I'm not really too sure where to discuss health economics. Certainly primitive on USA blogs. Here, we are fighting the future: http://gigaom.com/cleantech/khosla-joins-bill-gates-total-to-back-liquid-metal-battery/
Total isn't cdn nor enjoys our low corporate taxes. Here, and for all eternity it seems, we get finance and petro. The FDA is sending mixed signals on regulating a personalized genome anaylsis. Maybe even if our governments are captured petro, and even some of our profs are deniers, our Crowns can still provide the USA some guidance? Sequencing a personalized genome is too expensive to cover now, but if it were covered in some limited way, this would help costs rapidly come down. Our medical companies are too small to be helped by top-tier corporate tax cuts...I don't want tar and since Martin left office my personal career path has left me little use for banks, despite my metals heavy monopoly portfolio outperfoming. I want medical services universally available without WMDs. Without the tar the CPC might've had something to offer about limiting WMDs. How will the provinces that aren't AB pay for medicine?!

...for the USA circa 2010, their hospital GPOs (like wheat pools and co-ops) are funded by medical equipment manufacturers, says MDMA. This prevents cheap generic equipment from trying to prove its worth. Is a blatent conflict-of-interest. So, how do we manufacture more generic equipment to make up for their market failure? In general, = populations of people should pool resources. Idiot Texas and Idiot AB should be buying pills and gunshot bandaids and sunblock, together. Russia should pool with S.Africa.
All these Phase Trials could be data-mined to look for obscure correlations and the cost of more Trials could be presented as a political platform. What we need to do in value our citizens and our species high. Higher than bank and tar profits. Can I immigrate to EU with a forklift license? My mind is mocking me for paying attention to this rednecked nation.
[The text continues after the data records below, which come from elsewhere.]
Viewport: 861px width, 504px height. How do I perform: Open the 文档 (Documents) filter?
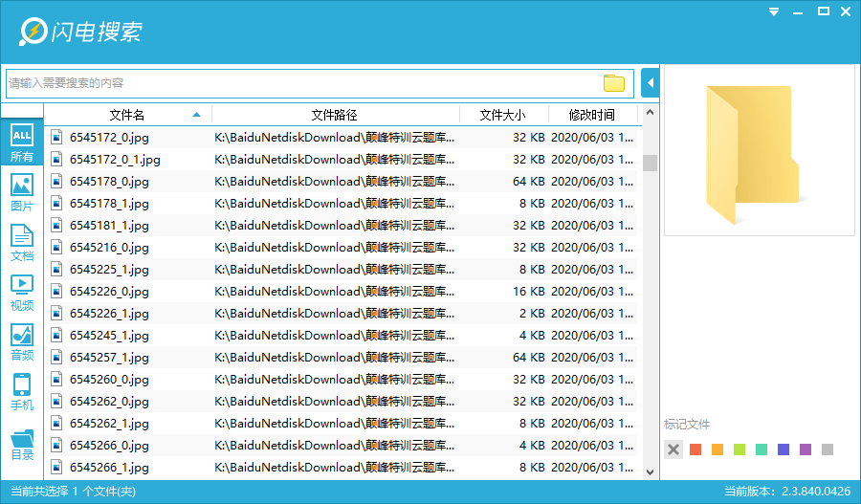tap(21, 242)
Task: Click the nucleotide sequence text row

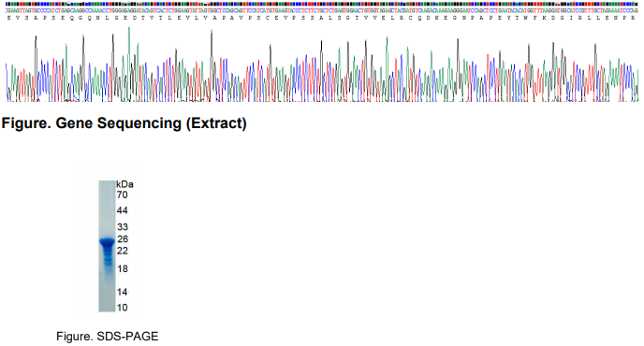Action: tap(322, 11)
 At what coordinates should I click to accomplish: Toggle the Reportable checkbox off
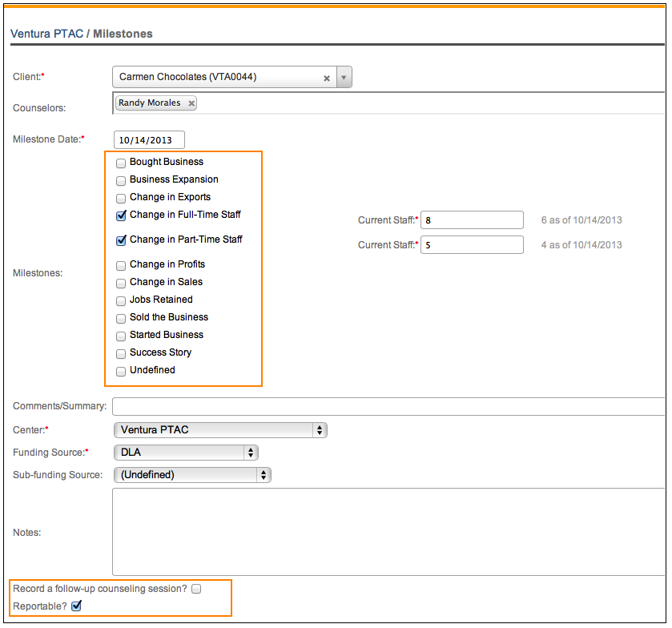pyautogui.click(x=76, y=606)
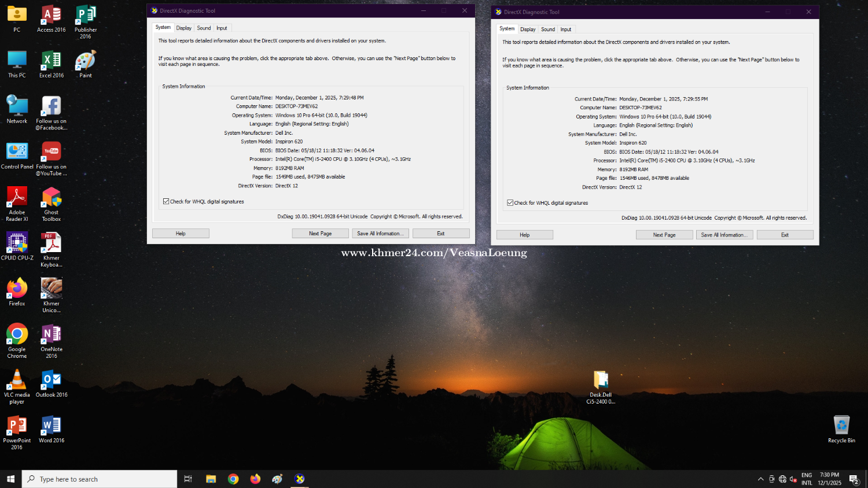Open Paint from the desktop
The width and height of the screenshot is (868, 488).
[x=86, y=61]
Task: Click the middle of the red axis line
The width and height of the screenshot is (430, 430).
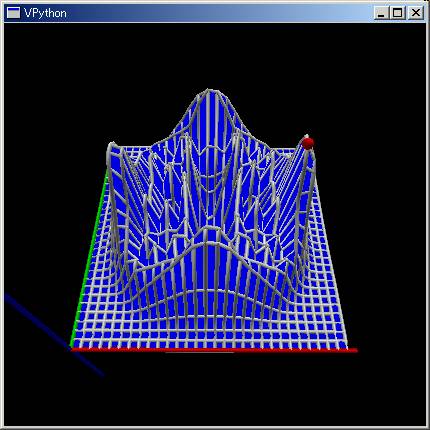Action: [x=214, y=350]
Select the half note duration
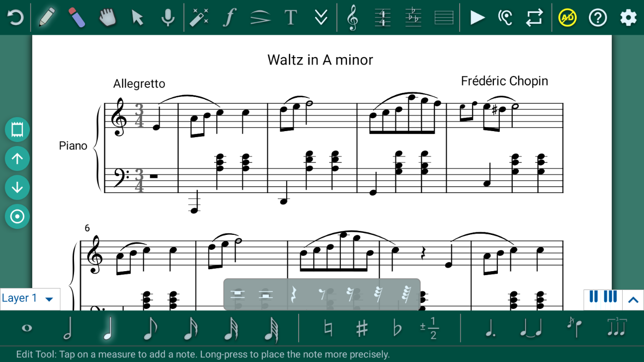 pyautogui.click(x=68, y=328)

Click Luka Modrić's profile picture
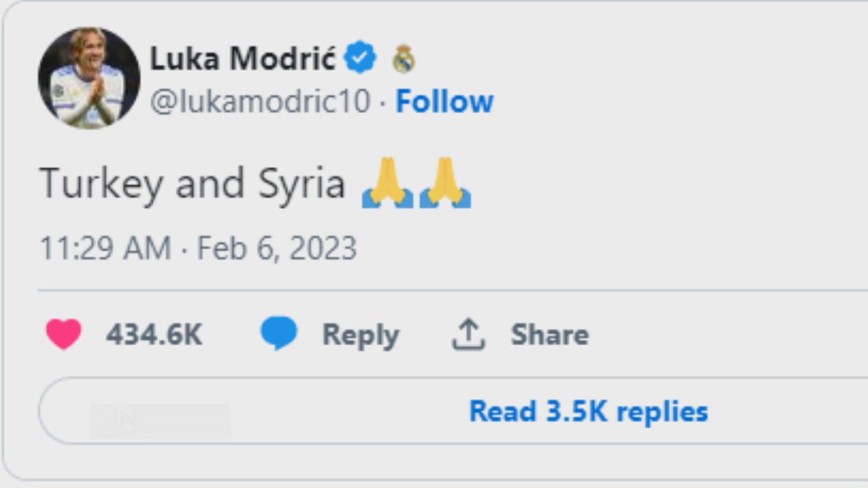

...boy 5 other cdn econo-blogs I've tried are dead and no political blogs about health recently. I guess the MSM is good:

I think I figured out a healthcare wait time compromise that would appeal to 1960s SK and pre 1957 AB (who are just wasting their $$ wanting to be a have-not province unlike Norway, soon enough:

The problem is to cost wait times. This is why A.Coyne wrote about road tolls recently. He has in the past said a person is defined by their car and he does not want his life to be in a rut...
You make sure the private clinics give out crappier healthcare than the public ones!!
If it is gross, cataracts surgery (a field that quickly got revolutionized) in MB costed $175 and $25 in ND; probably thwe AB model of sending people to USA is efficient. Though with travel costs and insurance I dunno...
But in general, I don't know if you use crappier immigrant doctors, or crappier via performance stats staff, or cheaper facilities, or non-cdn University staff, or cdn University staff that have to pay USA rates of tuition first....if the priovate clinics are crappier than the public ones, you can choose to reduce wait time at the expense of quality!
Reading a contrast between UK USA and Cdn healthcare before fleshing this out further. But I think it is the solution.